3-4 | 2019-2020 - Varia
(27 articles)This double issue contains 27 articles exploring the notion of the plural from a wide range of angles: sociology, anthropology, philosophy and history.
2 | 2018 - Epistemologies of the plural
(7 articles)For its second thematic issue, the review “Sociétés Plurielles” looks at the epistemologies of the plural, which vary from one discipline to another. Six articles have been selected, written by a range of sociologists, including a specialist in philosophy. More abstract social scientists have offered their reflections on the conditions for knowledge of a plural reality from a broad perspective, while a specialist in information and communication sciences deals with the rhetoric of diversity in the business world. A sociologist specialising in migration also makes a contribution focusing on the use of the notion of “diversity” in academic and political circles. Other sociologists examine the ways in which plurality is experienced in the context of globalisation. And other articles show that thinking about the plural can lead us to examine other concepts, such as “type” or “race”, and to reflect on a principle that was once considered intangible – that of the duality of the sexes – a norm that is now being called into question in favour of a more complex vision of the reality of gender. It is clear from these contributions that thinking about the concepts of plural or plurality requires an almost obligatory reflection on their antonym(s). The multiplicity of terms related or correlated either to the notion of plural or to that of its opposite, the singular, leads us to broaden the field of analysis.

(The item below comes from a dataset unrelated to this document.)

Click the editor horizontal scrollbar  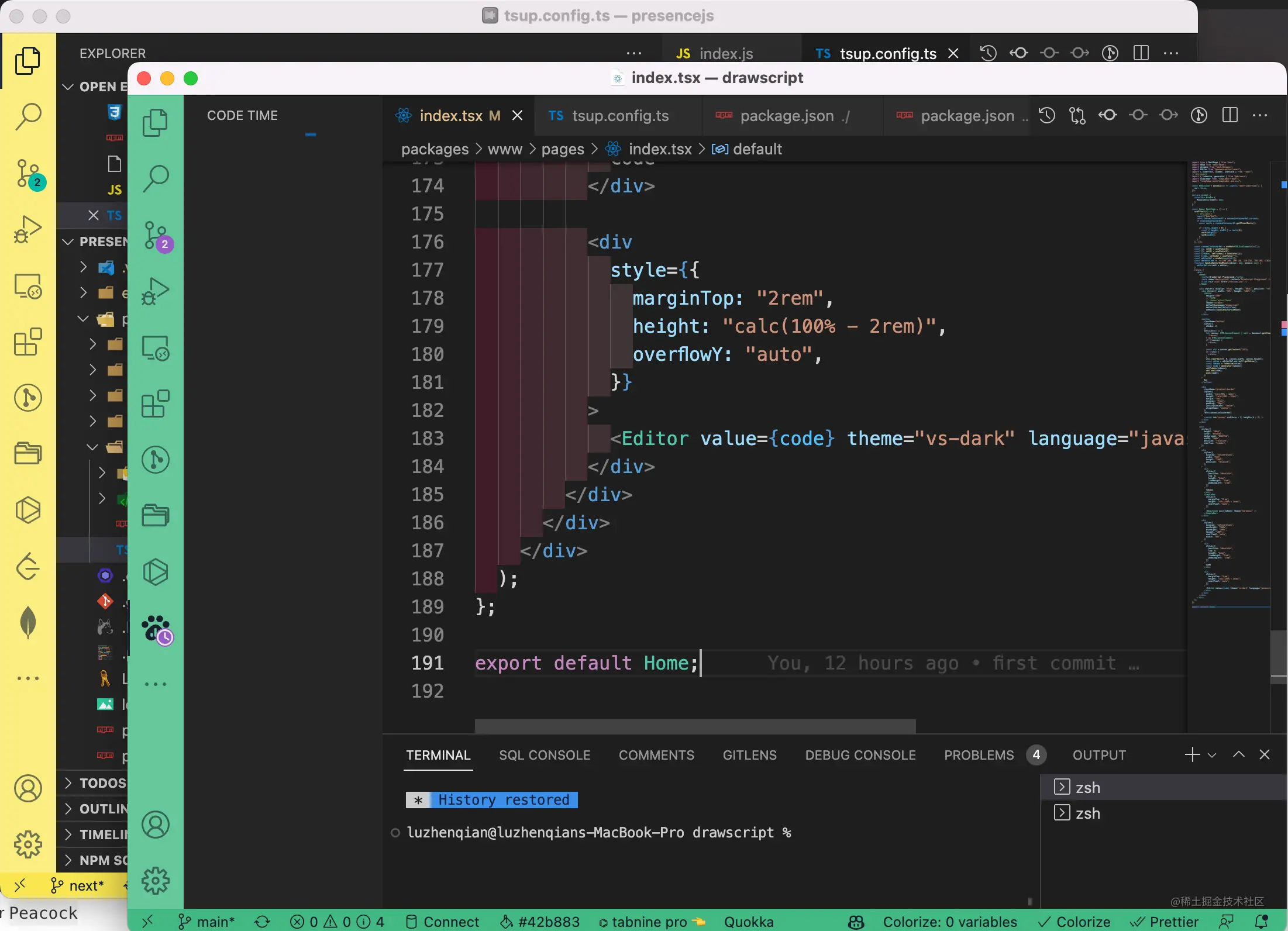[x=695, y=726]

1 | 2017 - Facing the challenge of the event in the Social Sciences and the Humanities
(8 articles)The wave of attacks that shook France in January 2015 and the multiple explanatory interpretations given to them by the media raised a question among the members of our program: how can we give an immediate scientific response to a factual phenomenon of such complexity? In other words, how can an event - that is, a temporal marker distinguishing a before and an after - call into question our scientific practice, which is based on duration, or even the long term? This issue contains both polemical texts to which it is not our place to respond directly, and theoretical and methodological articles focusing either on the notion of the ‘exceptional case’ or on the notion of the ‘event’ itself. Other, more empirical contributions illustrate the different ways of understanding the event, depending on the definition of the term and the working method specific to each discipline in the humanities and social sciences.